A collapse in medical innovation would be harmful in the best of times. But during a global-health emergency like the COVID-19 pandemic -- a moment that demands the full force of America's biotech ingenuity -- it would be nothing short of calamitous.
reads like it came off the desk of a pharma lobbyists
perhaps even the same lobbyist who wrote the part of Obamacare that has allowed extreme price gouging even in the absence of changes in demand
Granted, our research and development process in the U.S. is very long and the most careful in the world; and without a good profit, there would not be enough money to develop new medicines. But come on. Surely there is a middle ground between pharma companies paying themselves top dollar and building themselves grand palaces to work in versus reducing the price of tablets that, once developed, are churned out by the million to treat common ailments.

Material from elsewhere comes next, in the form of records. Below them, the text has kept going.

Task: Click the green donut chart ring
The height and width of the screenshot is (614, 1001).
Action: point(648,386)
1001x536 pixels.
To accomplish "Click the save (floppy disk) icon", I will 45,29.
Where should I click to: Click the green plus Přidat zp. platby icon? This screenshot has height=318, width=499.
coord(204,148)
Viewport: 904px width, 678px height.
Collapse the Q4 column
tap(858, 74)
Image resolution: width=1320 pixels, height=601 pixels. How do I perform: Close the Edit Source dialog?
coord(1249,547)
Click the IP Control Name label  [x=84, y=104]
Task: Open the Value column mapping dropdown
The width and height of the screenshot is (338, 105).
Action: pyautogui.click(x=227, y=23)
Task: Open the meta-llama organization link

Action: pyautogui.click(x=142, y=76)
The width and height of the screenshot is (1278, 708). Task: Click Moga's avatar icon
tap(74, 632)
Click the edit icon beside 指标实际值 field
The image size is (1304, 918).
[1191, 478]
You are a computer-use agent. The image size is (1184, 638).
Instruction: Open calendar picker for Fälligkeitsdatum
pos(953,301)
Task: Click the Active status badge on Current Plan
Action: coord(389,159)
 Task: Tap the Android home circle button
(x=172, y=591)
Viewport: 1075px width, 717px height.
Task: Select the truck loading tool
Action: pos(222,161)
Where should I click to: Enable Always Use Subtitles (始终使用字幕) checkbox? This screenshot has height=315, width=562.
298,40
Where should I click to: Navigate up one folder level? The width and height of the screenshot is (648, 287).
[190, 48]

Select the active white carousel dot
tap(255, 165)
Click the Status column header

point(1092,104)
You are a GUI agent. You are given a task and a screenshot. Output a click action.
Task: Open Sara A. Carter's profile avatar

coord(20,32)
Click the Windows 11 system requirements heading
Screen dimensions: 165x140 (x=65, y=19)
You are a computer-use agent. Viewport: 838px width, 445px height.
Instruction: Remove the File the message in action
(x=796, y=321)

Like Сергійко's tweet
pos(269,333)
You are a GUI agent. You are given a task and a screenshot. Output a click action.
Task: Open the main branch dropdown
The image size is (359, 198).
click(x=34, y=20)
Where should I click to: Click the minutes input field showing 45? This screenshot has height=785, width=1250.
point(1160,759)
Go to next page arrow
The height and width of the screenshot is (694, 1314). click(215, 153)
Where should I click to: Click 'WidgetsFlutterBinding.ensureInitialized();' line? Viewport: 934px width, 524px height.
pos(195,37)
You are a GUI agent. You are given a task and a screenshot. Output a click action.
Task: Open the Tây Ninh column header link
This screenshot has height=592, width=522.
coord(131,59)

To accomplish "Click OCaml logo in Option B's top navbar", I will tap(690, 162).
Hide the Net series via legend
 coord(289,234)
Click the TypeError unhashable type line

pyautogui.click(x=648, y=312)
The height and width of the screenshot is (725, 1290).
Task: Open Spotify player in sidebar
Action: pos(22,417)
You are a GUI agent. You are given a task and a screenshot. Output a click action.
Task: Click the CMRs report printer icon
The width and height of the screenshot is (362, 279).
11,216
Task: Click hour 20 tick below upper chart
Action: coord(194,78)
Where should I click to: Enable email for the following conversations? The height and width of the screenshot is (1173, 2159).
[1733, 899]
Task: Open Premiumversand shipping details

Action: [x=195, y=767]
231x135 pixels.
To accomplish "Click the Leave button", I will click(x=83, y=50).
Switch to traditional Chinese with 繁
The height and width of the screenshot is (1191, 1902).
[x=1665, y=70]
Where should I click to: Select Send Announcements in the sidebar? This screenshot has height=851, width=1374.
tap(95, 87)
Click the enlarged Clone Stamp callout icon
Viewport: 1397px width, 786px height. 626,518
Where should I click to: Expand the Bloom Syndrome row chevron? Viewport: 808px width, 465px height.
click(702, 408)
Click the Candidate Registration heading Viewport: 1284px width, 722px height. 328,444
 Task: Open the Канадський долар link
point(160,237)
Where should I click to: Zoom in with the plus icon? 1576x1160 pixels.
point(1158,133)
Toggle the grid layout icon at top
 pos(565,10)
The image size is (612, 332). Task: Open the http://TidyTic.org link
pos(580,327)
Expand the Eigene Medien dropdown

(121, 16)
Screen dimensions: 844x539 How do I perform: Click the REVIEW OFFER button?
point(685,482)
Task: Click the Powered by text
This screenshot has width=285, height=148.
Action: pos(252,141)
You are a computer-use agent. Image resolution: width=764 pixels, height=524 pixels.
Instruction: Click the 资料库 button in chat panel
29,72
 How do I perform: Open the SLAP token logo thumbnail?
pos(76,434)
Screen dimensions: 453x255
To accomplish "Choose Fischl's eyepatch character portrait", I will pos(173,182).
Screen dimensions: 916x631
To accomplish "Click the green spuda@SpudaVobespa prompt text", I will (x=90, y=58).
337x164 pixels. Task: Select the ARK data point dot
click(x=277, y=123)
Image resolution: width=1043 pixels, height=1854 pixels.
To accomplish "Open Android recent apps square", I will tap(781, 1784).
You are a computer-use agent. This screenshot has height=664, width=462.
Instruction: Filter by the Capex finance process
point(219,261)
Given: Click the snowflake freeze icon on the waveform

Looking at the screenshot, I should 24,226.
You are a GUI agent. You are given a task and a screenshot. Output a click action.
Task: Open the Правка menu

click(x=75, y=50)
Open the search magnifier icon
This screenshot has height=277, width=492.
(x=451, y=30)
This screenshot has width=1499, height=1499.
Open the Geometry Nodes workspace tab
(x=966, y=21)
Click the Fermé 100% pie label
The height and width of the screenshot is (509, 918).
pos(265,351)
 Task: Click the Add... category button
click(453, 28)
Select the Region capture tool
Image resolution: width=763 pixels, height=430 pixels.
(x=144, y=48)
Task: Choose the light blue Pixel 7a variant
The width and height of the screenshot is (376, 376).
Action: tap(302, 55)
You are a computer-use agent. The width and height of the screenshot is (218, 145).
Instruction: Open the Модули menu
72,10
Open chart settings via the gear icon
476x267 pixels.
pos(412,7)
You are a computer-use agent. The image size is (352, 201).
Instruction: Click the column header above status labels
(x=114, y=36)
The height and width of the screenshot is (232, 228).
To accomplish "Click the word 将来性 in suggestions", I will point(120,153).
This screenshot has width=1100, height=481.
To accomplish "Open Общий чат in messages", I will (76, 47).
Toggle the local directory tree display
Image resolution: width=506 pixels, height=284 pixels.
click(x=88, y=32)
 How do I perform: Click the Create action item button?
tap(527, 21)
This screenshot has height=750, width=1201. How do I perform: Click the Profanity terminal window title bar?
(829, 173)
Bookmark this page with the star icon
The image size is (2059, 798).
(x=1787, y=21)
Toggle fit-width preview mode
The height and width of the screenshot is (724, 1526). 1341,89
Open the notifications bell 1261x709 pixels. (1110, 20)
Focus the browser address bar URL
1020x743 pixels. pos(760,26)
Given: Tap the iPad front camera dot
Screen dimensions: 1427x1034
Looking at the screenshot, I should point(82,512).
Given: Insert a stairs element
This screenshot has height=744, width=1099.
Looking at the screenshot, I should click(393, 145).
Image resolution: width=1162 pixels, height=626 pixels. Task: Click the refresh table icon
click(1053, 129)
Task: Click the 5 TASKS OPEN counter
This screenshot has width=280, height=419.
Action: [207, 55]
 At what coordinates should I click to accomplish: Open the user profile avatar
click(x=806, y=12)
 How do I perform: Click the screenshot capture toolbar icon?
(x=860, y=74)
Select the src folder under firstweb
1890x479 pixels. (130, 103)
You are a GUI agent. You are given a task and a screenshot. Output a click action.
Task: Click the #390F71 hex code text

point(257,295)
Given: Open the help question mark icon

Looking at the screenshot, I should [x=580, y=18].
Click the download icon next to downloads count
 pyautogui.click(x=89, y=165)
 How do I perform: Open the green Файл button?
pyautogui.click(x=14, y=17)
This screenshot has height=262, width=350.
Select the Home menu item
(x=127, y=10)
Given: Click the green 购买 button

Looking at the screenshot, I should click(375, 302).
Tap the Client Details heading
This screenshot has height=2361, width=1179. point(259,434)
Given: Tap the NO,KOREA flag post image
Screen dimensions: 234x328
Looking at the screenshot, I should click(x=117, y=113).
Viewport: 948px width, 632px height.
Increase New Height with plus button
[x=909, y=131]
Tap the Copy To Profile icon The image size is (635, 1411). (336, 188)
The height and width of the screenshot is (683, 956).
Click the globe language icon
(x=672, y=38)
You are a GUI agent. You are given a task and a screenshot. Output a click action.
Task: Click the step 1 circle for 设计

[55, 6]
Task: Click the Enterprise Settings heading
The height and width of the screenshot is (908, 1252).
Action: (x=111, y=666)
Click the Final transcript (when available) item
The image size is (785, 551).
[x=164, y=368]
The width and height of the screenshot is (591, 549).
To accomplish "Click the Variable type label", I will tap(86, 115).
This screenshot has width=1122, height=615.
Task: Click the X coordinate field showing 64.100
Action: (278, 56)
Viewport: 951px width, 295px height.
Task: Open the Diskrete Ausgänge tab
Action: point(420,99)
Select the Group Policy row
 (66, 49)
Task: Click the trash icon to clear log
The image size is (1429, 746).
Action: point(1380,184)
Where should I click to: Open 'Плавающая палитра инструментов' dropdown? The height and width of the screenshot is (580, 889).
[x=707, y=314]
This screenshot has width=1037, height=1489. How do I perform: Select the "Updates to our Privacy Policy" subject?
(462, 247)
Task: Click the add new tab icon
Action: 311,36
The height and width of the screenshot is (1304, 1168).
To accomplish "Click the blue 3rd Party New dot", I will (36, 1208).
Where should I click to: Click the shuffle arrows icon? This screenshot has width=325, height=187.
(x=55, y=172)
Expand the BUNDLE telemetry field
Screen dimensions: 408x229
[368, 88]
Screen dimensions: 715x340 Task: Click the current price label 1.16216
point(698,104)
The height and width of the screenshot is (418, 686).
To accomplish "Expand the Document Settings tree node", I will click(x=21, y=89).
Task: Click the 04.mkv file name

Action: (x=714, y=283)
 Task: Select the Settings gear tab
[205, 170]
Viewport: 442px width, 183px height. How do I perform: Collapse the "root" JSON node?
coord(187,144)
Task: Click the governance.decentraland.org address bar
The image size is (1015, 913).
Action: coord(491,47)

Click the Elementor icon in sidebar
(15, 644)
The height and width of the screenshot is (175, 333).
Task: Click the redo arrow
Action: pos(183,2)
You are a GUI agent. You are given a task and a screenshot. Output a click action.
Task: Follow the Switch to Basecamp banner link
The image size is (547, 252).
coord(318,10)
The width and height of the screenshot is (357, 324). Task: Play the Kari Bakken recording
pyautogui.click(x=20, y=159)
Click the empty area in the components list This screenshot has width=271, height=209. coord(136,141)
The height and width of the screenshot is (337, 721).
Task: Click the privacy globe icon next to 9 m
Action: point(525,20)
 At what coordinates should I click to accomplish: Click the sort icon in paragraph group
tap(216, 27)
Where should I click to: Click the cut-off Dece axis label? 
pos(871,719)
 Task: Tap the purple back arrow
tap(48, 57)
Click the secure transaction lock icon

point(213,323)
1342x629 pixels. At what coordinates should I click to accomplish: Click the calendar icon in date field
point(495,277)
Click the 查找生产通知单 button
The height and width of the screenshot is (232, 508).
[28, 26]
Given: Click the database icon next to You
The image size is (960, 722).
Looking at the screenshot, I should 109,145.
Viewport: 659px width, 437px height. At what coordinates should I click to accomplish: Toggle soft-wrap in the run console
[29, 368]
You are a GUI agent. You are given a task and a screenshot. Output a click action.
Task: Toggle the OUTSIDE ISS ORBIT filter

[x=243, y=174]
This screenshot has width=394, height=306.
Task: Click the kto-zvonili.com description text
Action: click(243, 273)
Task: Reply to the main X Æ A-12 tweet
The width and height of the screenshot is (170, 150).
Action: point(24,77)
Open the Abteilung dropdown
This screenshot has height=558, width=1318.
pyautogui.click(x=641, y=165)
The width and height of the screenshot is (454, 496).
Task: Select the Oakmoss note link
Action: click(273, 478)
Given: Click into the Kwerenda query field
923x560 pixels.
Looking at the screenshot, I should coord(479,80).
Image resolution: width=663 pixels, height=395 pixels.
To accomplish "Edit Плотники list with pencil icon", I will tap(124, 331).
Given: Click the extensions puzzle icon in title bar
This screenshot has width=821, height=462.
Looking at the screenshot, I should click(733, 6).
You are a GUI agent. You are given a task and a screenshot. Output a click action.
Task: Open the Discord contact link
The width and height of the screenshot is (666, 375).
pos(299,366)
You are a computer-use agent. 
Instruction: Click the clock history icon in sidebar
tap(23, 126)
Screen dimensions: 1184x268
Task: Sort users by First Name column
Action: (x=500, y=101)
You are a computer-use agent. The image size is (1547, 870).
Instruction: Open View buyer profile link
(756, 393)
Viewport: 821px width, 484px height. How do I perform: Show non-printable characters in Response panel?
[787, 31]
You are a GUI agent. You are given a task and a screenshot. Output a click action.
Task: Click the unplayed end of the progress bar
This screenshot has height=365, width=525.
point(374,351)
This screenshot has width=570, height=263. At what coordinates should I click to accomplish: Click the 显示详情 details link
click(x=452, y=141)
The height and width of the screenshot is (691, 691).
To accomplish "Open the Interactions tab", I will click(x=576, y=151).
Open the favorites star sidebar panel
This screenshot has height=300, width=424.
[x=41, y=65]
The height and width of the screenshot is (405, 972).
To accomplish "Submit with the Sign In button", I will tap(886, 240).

I have a very common ailment that is costing me almost $1.50 per day. If I drop a tablet half the size of an aspirin on the bathroom floor, I hunt around until I find it and take it anyway.
Little irritates me more than seeing annual reports from pharma companies with lavish color pictures of their “corporate responsibility” sending medications whose development and manufacture Americans have paid through the nose for to third world consumers for free. Sorry; there’s a limit to my being exploited because I have a chronic illness. I prefer to give to my own choices of charity.
I can’t help but think of the parasite CEO skank who raised the price of an allergy pen (or some such) far above any reasonable amount, priced it out of reach of their client base, and then was forced to bring it back down due to backlash.
Ditto to your reply #3.
The Victosa that that I inject daily has a cash price of $1250 per month in my area, I say “in my area” because it varies by region. My sister, who lives 350 miles from me, has a cash price of $860 per month.
We both have insurance, mine is $15 deductible, hers is even lower.
What the Sam Hill is that all about?
Darned if I know. Possibly there are different taxations and different insurance regulations built in to the different states.